Quando as pessoas não se dirigem aos bancos, as perguntas são feitas no Google: na semana de 15 a 21 de Março, com o aumento das medidas de isolamento social em todo o mundo, também as pesquisas globais no Google por “vírus e dinheiro” subiram a pique.
O BIS ressalva, no entanto, que “os cientistas têm notado que a probabilidade de transmissão através de notas é baixa quando comparada com outros objectos em que se toca frequentemente, como terminais de cartões de crédito”, e que o afastamento do uso de moedas e notas generalizado pode "pode criar divisões entre quem tem acesso e quem não tem acesso a pagamentos digitais”, particularmente indivíduos mais velhos ou sem contas bancárias.
A Organização Mundial da Saúde (OMS) destaca que ainda não há evidências que confirmem ou neguem que a covid-19 pode ser transmitida através de numerário. “Não temos guias específicos no que toca aos pagamentos, mas como sempre recomendamos que as pessoas lavem regularmente as mãos”, lembra Tarik Jasarevic, porta-voz da OMS, em resposta ao PÚBLICO.

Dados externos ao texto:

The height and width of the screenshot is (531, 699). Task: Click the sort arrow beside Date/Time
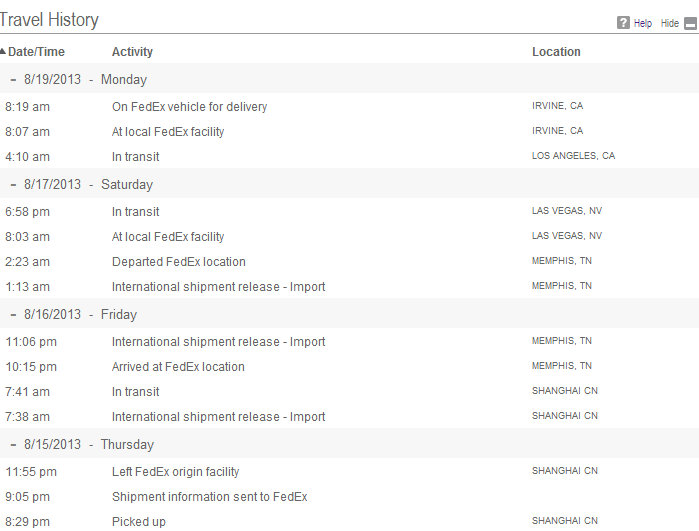[3, 51]
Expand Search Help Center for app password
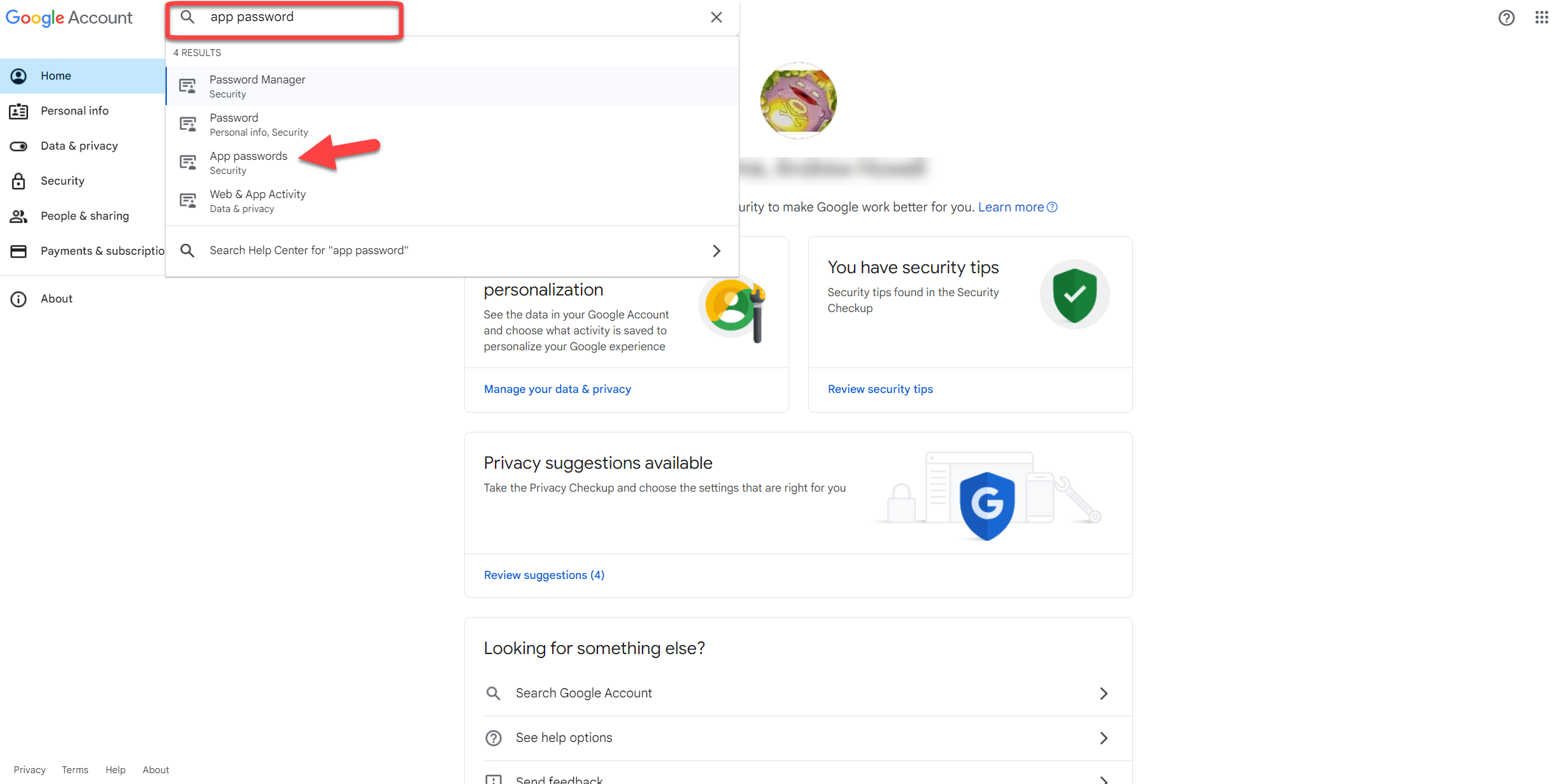This screenshot has width=1554, height=784. coord(716,251)
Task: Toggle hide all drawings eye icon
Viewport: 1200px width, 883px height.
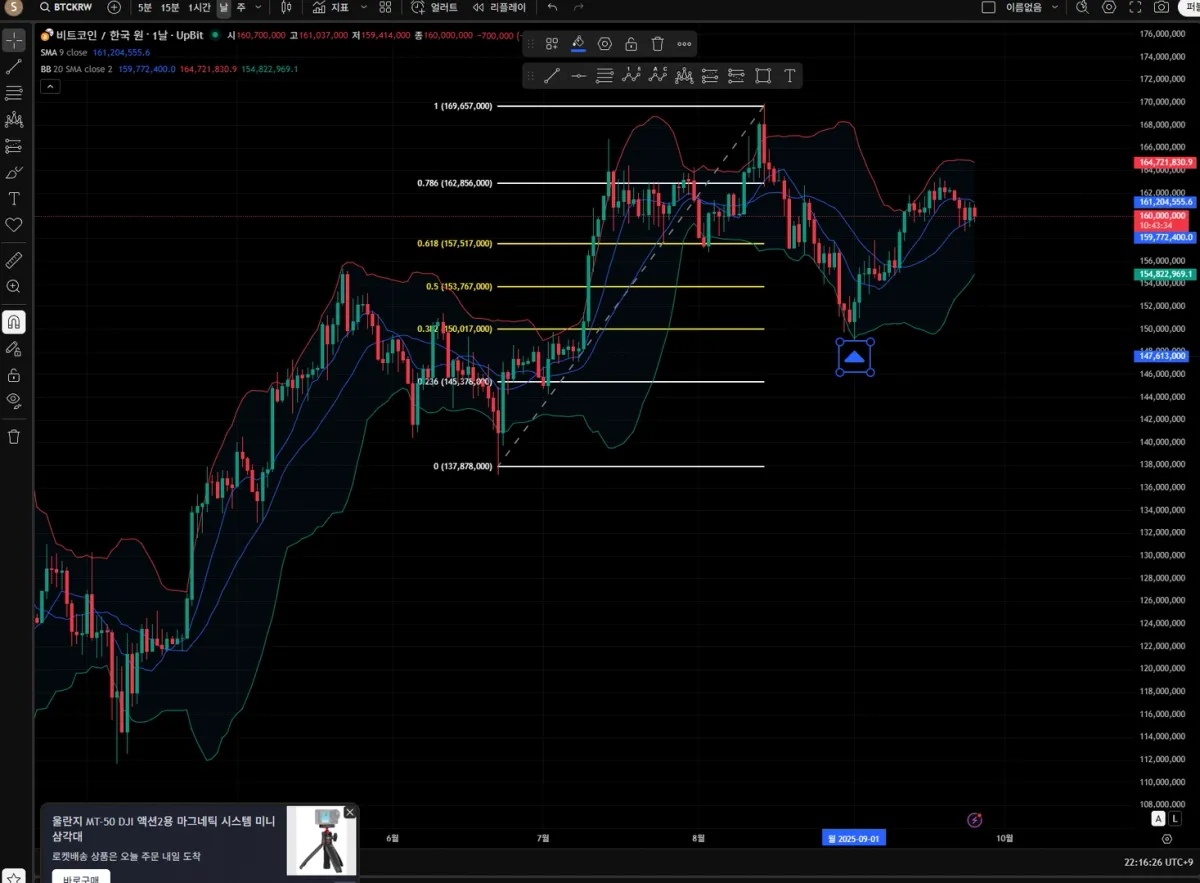Action: click(14, 401)
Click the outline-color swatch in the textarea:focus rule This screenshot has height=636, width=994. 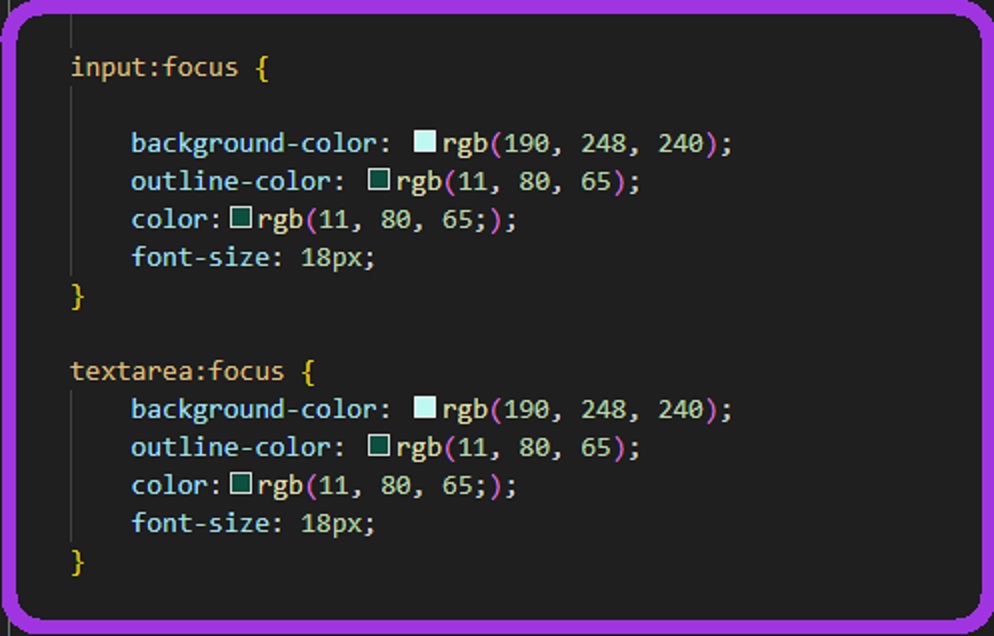click(x=378, y=446)
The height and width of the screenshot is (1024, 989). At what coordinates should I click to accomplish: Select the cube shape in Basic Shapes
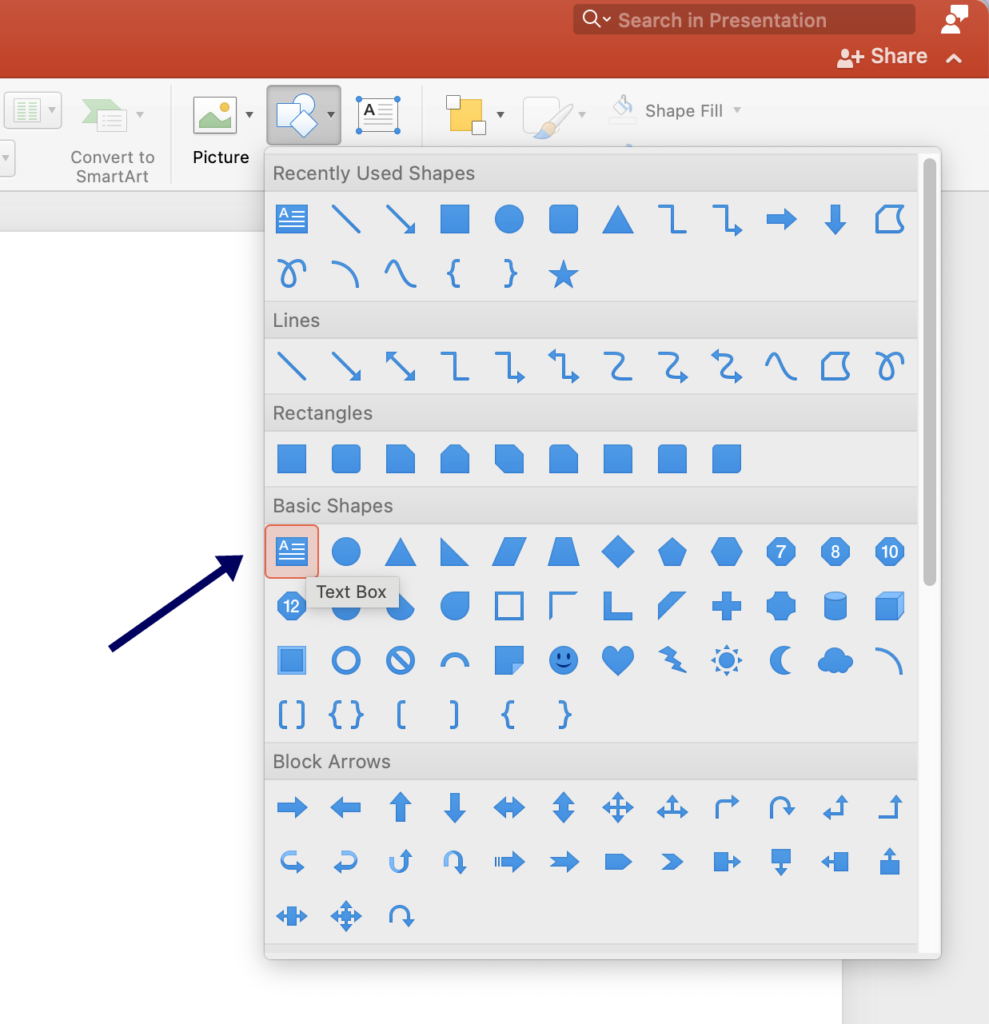(889, 606)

Desde o começo da propagação do novo coronavírus que lavar as mãos e não mexer na cara são as medidas de protecção mais mencionadas pela OMS, e devem ser privilegiadas no retorno à normalidade.

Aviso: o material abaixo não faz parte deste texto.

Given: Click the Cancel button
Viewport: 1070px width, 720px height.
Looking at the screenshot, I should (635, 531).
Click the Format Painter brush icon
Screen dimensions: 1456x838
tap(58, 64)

Ainda assim, o aumento da preocupação sobre dinheiro físico tem levado as instituições bancárias a emitir recomendações mais específicas. A Associação Portuguesas de Bancos (APB) pede que se privilegiem meios digitais, como os cartões bancários, particularmente com tecnologia contactless, que permite o pagamento de despesas com uma simples aproximação ao terminal de pagamentos. As sugestões foram repetidas pelo Banco de Portugal, e em meados de Março o Governo criou medidas para as facilitar, nomeadamente o fim das comissões no pagamento com cartões, independentemente do valor da compra.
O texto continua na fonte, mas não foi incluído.